Insomma quella “condizione territoriale, politica e umana” dal prefisso contaminato da un passato impresentabile, è pure considerata - da circa un trentennio - ostile alle seppur fragili, parziali e disordinate crescite mercantili globali. Tuttavia sembrerebbe - contro ogni realistico pronostico - che la «nazione» con tanto di frontiere, confini, controlli e controllati sia riapparsa come da prognosi ..."populista", nel pandemico linguaggio globalizzato.
Anche perché i drammatici conteggi quotidianamente enfatizzati vengono registrati e comunicati per distretti ...nazionalmente distinti. Ovvio poi, che ogni «comprensorio nazionale», si preoccupi essenzialmente di mostrare i propri “numeri” quando si risolvono positivamente e mondializzarli quando sono penalizzanti: ciò che fa sorgere seri dubbi sulla seducente e imperturbabile narrazione delle comunità cooperanti.
Inoltre il cosiddetto culto della libertà individuale (assai marginale quest’ultima), fa si che il lavoratore/consumatore/cittadino e… paziente infetto o semplice portatore, rimangano… isolati nella loro “solitudine del cittadino globale”. Isolati, tuttavia, dentro i propri confini. Confinati, insomma.
Per contro la retorica deborda oltre ogni limite. Leggo su un settimanale ritenuto “progressista” che (…) “Il virus del rancore sarà sempre vivo se non cogliamo questa occasione per «diventare» (sic!) una “nazione” matura e coesa, civile e coraggiosa. Una “nazione” (ri-eccola) non è solo le sue industrie o le sue autostrade, è anche la sua lealtà, la sua tenuta.” (ri-sic!). Detto tra noi, pare perfino difficile situare cronologicamente attuale, questa suggestione da dialettica novecentesca.
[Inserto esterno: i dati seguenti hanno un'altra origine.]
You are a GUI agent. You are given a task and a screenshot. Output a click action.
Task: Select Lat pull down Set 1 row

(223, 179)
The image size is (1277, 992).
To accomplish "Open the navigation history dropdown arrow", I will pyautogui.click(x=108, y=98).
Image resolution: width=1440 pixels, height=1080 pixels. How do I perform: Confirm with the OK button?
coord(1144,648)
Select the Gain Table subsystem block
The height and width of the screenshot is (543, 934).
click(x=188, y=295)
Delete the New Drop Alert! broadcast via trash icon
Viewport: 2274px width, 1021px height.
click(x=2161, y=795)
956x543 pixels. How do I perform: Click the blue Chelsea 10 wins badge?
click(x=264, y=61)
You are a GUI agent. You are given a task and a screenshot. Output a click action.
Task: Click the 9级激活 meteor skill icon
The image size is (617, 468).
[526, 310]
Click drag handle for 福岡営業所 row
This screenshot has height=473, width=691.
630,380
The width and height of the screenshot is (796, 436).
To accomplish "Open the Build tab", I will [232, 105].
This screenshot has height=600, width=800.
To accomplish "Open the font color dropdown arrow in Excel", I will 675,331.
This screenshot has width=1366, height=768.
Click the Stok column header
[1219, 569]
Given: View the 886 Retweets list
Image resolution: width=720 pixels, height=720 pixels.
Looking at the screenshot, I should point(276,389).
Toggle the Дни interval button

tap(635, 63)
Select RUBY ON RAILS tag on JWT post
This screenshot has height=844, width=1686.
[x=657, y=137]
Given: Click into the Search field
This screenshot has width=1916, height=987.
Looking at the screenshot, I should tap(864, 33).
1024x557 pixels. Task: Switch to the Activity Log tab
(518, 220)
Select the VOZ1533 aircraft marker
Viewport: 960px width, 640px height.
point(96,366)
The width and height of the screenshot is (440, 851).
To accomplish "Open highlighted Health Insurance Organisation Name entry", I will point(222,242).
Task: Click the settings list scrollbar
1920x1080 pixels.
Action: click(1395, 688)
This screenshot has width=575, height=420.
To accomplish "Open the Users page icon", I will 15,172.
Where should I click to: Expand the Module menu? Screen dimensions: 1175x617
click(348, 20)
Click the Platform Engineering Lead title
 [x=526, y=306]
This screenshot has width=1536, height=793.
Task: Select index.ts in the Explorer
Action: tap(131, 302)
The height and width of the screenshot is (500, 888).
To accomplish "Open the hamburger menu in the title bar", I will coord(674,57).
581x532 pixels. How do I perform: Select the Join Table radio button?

Infine si potrebbe supporre che lo zenit dell’umana avventura (dopo tanto {accademico} dibattere) resti pur sempre (anche/soprattutto nelle calamità) fermamente posizionato in quel territorio »nazionale« che la dialettica delle varie “governance” lo vorrebbe invece radiato dal lessico…sovrano. Almeno così sembrerebbe.